(Records of locating words and items)
>> start

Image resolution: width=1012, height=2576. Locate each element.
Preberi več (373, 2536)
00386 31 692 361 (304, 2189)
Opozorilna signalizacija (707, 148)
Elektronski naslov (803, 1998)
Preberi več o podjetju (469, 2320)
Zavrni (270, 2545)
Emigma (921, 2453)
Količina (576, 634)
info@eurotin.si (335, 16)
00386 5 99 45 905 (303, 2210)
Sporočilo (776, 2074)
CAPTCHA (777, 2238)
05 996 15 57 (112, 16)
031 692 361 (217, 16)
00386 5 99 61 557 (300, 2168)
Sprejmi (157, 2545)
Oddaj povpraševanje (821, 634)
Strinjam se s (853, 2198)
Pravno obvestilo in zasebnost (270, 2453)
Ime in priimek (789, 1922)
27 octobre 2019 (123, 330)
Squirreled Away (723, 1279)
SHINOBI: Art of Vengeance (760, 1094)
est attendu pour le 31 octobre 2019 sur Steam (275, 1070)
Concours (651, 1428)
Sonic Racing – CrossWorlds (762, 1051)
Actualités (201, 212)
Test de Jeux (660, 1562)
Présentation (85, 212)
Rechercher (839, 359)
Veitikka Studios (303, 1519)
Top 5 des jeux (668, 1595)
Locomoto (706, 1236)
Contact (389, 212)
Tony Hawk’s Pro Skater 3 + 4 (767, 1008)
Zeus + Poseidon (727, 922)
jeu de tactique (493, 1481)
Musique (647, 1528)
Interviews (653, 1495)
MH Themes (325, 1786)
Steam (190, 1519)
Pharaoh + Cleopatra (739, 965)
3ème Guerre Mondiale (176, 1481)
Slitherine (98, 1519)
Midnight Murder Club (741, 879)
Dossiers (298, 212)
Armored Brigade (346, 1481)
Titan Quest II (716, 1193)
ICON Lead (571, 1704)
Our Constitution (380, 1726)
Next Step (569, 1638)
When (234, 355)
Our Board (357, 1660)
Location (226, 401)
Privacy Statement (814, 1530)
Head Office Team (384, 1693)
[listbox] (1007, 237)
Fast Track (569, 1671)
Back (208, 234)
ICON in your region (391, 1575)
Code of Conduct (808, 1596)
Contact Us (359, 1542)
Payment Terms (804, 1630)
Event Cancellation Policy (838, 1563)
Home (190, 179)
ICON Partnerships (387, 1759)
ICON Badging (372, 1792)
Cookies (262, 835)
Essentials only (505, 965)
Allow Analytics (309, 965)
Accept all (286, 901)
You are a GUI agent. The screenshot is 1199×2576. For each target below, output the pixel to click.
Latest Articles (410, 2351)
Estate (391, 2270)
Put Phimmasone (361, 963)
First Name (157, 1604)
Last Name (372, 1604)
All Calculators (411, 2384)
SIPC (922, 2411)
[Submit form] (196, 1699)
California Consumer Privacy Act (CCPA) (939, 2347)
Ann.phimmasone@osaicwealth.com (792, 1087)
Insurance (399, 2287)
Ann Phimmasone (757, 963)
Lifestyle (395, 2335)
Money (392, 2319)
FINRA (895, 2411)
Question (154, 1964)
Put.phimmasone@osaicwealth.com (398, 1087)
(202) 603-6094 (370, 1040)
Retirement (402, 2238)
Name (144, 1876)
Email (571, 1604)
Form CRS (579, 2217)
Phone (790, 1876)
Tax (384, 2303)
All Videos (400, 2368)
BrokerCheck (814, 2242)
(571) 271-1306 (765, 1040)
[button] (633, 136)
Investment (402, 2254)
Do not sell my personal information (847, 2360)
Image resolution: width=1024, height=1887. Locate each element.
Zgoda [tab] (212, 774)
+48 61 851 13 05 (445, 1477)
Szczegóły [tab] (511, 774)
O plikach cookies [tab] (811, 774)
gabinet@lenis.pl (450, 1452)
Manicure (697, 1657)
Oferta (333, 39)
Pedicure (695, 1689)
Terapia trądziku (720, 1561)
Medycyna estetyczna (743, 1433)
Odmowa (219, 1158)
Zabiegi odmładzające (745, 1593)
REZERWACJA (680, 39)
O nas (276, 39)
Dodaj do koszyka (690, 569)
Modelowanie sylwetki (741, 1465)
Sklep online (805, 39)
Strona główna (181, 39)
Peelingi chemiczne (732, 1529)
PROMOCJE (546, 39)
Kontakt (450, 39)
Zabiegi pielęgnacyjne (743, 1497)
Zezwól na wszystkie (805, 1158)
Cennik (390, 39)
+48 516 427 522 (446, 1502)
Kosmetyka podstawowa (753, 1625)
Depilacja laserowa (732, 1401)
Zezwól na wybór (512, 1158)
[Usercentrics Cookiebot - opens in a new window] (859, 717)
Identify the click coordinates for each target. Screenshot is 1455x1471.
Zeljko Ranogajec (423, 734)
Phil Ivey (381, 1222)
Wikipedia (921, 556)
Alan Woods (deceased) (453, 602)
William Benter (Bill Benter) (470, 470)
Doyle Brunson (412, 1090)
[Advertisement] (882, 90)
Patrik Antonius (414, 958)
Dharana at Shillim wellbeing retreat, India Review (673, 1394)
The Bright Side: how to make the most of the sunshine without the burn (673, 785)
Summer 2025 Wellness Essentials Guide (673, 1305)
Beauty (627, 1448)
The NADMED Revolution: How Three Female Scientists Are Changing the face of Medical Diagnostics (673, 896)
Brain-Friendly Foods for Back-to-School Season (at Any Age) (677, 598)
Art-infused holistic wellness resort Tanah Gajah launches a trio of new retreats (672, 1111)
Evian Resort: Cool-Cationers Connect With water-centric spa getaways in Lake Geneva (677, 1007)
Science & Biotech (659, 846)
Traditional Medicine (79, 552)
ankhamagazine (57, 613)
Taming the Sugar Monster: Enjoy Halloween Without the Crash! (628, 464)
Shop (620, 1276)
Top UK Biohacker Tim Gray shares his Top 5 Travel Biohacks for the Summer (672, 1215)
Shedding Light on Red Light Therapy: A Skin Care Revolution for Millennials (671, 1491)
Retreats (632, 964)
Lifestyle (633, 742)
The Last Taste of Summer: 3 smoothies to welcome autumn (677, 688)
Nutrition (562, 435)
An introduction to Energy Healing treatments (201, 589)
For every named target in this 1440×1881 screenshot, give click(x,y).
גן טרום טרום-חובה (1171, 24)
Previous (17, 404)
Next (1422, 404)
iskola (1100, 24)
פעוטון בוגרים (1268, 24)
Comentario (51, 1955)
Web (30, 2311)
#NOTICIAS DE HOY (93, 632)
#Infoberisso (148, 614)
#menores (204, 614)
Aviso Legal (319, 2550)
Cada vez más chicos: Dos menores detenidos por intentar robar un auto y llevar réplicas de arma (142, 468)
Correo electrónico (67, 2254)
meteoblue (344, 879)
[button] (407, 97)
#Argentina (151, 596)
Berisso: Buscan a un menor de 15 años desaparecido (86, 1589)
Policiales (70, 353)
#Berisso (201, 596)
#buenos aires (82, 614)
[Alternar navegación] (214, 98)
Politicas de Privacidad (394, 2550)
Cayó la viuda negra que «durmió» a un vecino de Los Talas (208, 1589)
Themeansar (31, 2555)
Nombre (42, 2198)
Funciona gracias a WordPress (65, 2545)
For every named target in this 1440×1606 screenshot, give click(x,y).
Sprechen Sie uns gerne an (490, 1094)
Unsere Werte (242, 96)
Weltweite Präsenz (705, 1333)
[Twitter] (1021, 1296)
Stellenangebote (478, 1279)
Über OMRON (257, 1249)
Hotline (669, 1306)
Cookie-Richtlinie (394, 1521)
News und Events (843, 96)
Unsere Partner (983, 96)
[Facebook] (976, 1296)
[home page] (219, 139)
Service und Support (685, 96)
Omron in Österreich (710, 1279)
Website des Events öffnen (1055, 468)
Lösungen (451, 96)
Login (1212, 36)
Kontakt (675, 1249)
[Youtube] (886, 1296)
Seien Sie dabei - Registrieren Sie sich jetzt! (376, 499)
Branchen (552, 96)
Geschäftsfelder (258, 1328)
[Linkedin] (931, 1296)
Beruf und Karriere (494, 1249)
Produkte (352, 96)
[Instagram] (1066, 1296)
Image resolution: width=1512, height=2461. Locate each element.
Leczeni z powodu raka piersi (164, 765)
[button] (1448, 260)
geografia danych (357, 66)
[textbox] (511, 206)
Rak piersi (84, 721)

>> end

→ Aim of the exercise
Quote the records above word for word, starting at the line that contains "[Usercentrics Cookiebot - opens" and ending after the line that contains "meteoblue (344, 879)".

→ Correct response
[Usercentrics Cookiebot - opens in a new window] (859, 717)
Identify the click coordinates for each target. Screenshot is 1455x1471.
Zeljko Ranogajec (423, 734)
Phil Ivey (381, 1222)
Wikipedia (921, 556)
Alan Woods (deceased) (453, 602)
William Benter (Bill Benter) (470, 470)
Doyle Brunson (412, 1090)
[Advertisement] (882, 90)
Patrik Antonius (414, 958)
Dharana at Shillim wellbeing retreat, India Review (673, 1394)
The Bright Side: how to make the most of the sunshine without the burn (673, 785)
Summer 2025 Wellness Essentials Guide (673, 1305)
Beauty (627, 1448)
The NADMED Revolution: How Three Female Scientists Are Changing the face of Medical Diagnostics (673, 896)
Brain-Friendly Foods for Back-to-School Season (at Any Age) (677, 598)
Art-infused holistic wellness resort Tanah Gajah launches a trio of new retreats (672, 1111)
Evian Resort: Cool-Cationers Connect With water-centric spa getaways in Lake Geneva (677, 1007)
Science & Biotech (659, 846)
Traditional Medicine (79, 552)
ankhamagazine (57, 613)
Taming the Sugar Monster: Enjoy Halloween Without the Crash! (628, 464)
Shop (620, 1276)
Top UK Biohacker Tim Gray shares his Top 5 Travel Biohacks for the Summer (672, 1215)
Shedding Light on Red Light Therapy: A Skin Care Revolution for Millennials (671, 1491)
Retreats (632, 964)
Lifestyle (633, 742)
The Last Taste of Summer: 3 smoothies to welcome autumn (677, 688)
Nutrition (562, 435)
An introduction to Energy Healing treatments (201, 589)
For every named target in this 1440×1881 screenshot, give click(x,y).
גן טרום טרום-חובה (1171, 24)
Previous (17, 404)
Next (1422, 404)
iskola (1100, 24)
פעוטון בוגרים (1268, 24)
Comentario (51, 1955)
Web (30, 2311)
#NOTICIAS DE HOY (93, 632)
#Infoberisso (148, 614)
#menores (204, 614)
Aviso Legal (319, 2550)
Cada vez más chicos: Dos menores detenidos por intentar robar un auto y llevar réplicas de arma (142, 468)
Correo electrónico (67, 2254)
meteoblue (344, 879)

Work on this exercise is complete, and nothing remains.